Differentiating three Indian shads by applying shape analysis from digital images
Dwivedi, Arvind (2020), Differentiating three Indian shads by applying shape analysis from digital images, Dryad, Dataset, https://doi.org/10.5061/dryad.02v6wwq0m
Study areas and sample collection
Samples of T. ilisha were collected from Digha and Kakinada on the coast of Bay of Bengal and Bharuch on Narmada River. River Narmada originates as Narmada Kund, located at Amarkantak and flows through the Gulf of Khambhat into the Arabian Sea. Samples of T. toli were collected from Okha, Gulf of Kachchh on the Arabian Sea coast (Singh, 2002). Samples of H. kelee were collected from Rajahmundry on the Godavari River which flows to Southeast coast and join the Bay of Bengal.
A total of 120 samples comprising of T. ilisha, T. toli and H. kelee were collected based on taxonomic key characters (Whitehead, 1985). The sample size and related information for three species selected to document morphometric variations are presented in Table 1 and Figure 1.
As per IUCN status, T. ilisha is under Least Concern (LC), and T. toli and H. kelee are under Not Evaluated (NE) category. Fish samples were obtained from wild, directly from the commercial catches. Sites from where fishes were collected fell outside Protected Areas (PAs) and therefore no permits were required from State Forest and Wildlife Department.
Meristic counts were followed as per Whitehead (1985). Fin rays were counted under transmitted light using a stereoscopic microscope. Results from previous studies (Whitehead, 1985; Quddus et al., 1984a; Narejo et al., 2008; Jawad et al., 2011b; Antony et al., 2005; Losse, 1968) were also included in this study for comparison between species.
Landmark based morphometric analysis
Digital images of individual fish, labelled with a specific code for identification, placed on laminated graph sheets, body posture and fins were teased into a natural position, was captured using a Cyber shot DSC-W300 digital camera (Sony, Japan).
Two–dimensional Cartesian coordinates of 13 landmarks were recorded on the left view of each specimen (Figure 2). Data were generated from digitized images using a combination of three different softwares: tpsUtil was used for converting graphics images in to ‘tps’ format; tpsdig was used for fixing landmarks on the images and also setting scale for the image; PAST (Hammer et al., 2001) was used for generating truss data based on the landmarks (Rohlf, 2006). A total of 78 inter landmark morphometric characters were extracted by measuring distances between landmarks.
The data were log-transformed (Strauss, 1985) and size effect was removed by using the following (Elliott et al., 1995):
Madj = M(Ls/L0)b
where M is the original measurement, Madj the size adjusted measurement, L0 the standard length of the fish, Ls the overall mean of standard length for all fish from all samples in each analysis, and b estimated for each character from the observed data as the slope of the regression of log M on log L0 using all fish from each group.

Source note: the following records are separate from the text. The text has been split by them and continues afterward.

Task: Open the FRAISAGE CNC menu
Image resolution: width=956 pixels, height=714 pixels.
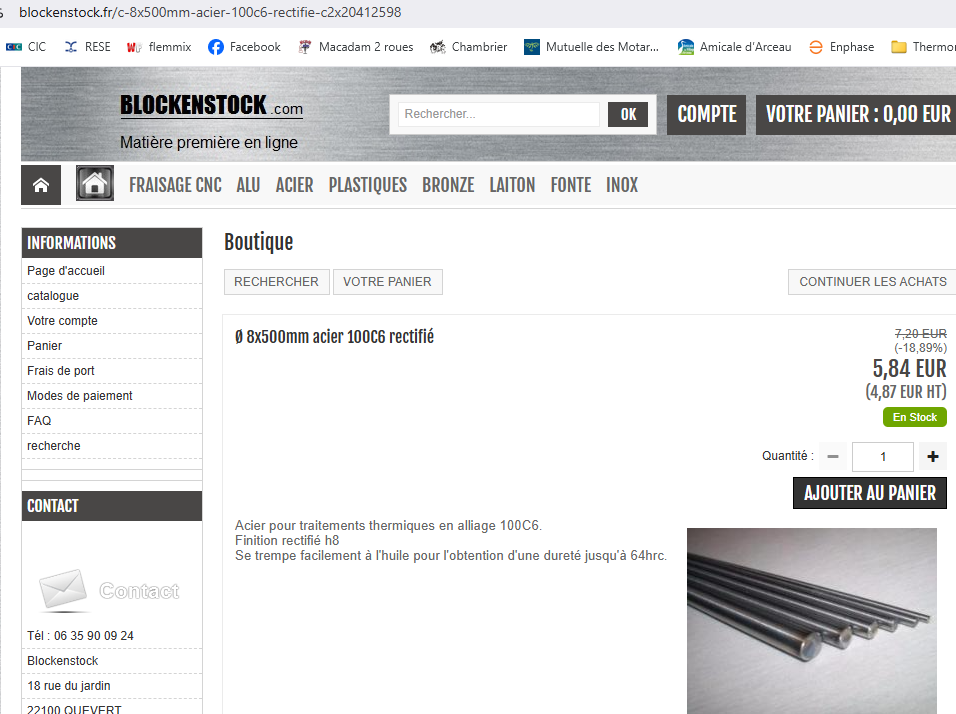Action: pyautogui.click(x=175, y=185)
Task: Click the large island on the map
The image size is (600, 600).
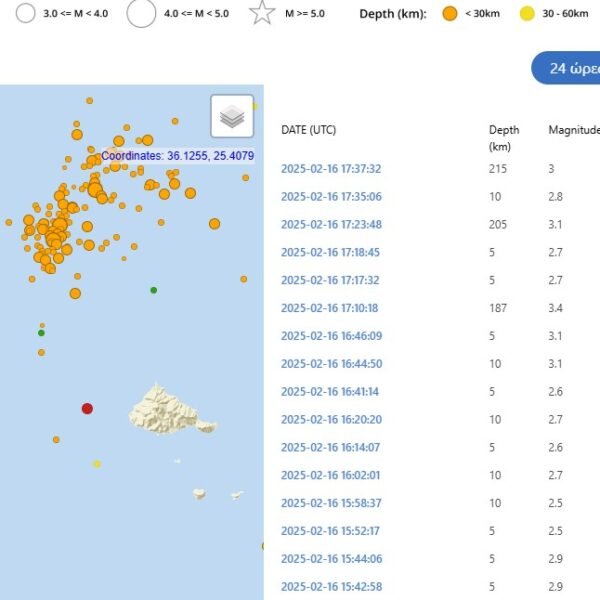Action: (165, 408)
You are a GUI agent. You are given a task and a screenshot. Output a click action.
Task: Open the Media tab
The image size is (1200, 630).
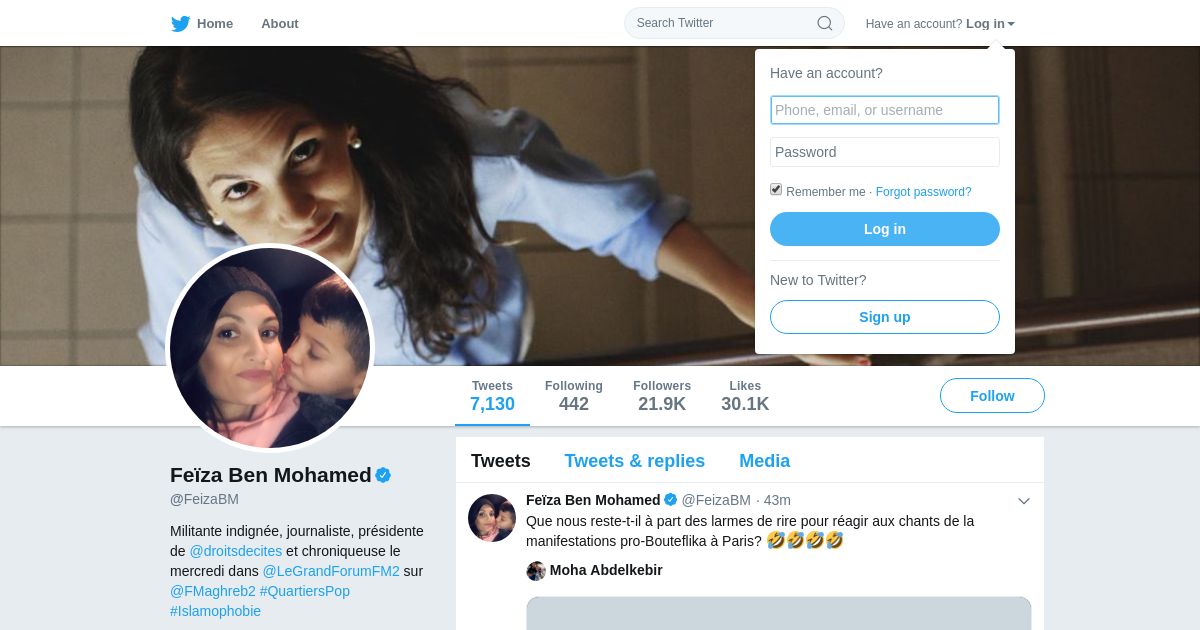point(764,461)
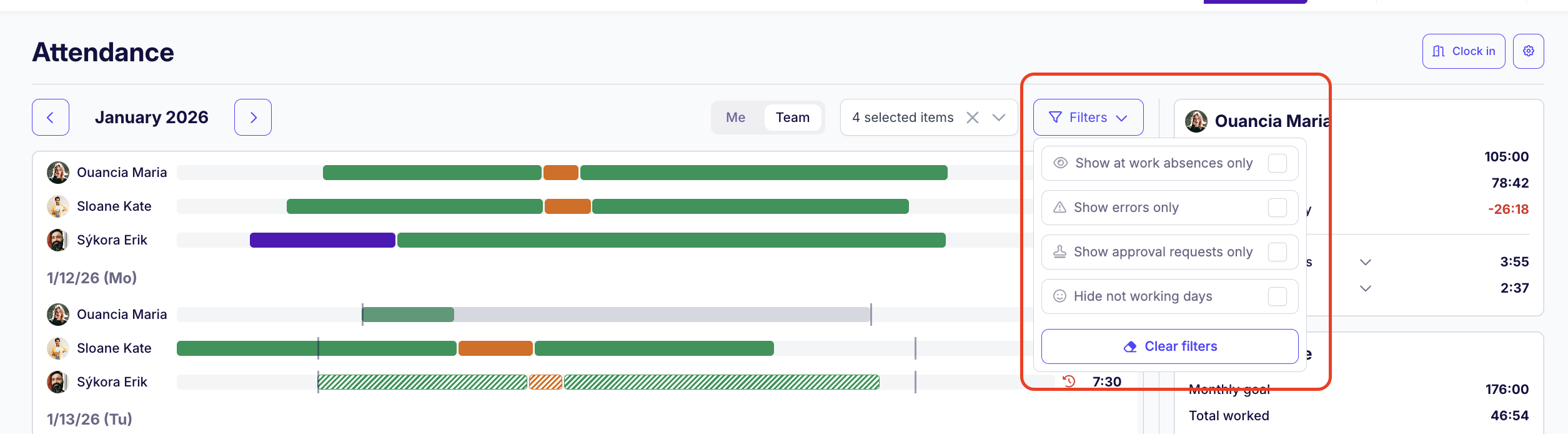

Standard length (SL, character code 1-6) was not used in the final analysis because SL was used as a basis for transformation (Mamuris et al., 1998) and thus 77 morphometric characters were retained. Univariate analysis of variance (ANOVA) was performed to assess the significant difference among the three species. The significant variables (p<0.01) were subjected to Principal Component Analysis (PCA) and Discriminant Function Analyses (DFA). Box plot was prepared for each discriminant morphometric characters. Range bar of ratios of traditional morphometric data with standard length, extracted from differentiating landmark based morphometric characters were prepared. Canonical Variate (CV) plot was generated from significant variables to visualize the variations among groups. Squared Mahalanobis distance among the three species was computed (Puillandre et al., 2012) and distances between the centroids of the three species were visualized by performing non-metric multidimensional scaling (Legendre & Legendre, 1998). An unweighted per-group method with arithmetic averaging (UPGMA) cluster analysis (Hair et al., 1998) based on the Squared Mahalanobis distance between the group centroids was applied to determine the similarity/dissimilarity between species. Statistical analyses for morphometric data were performed using the software packages viz. SPSS version 16, JMP version 9 and Excel (Microsoft Office 2007).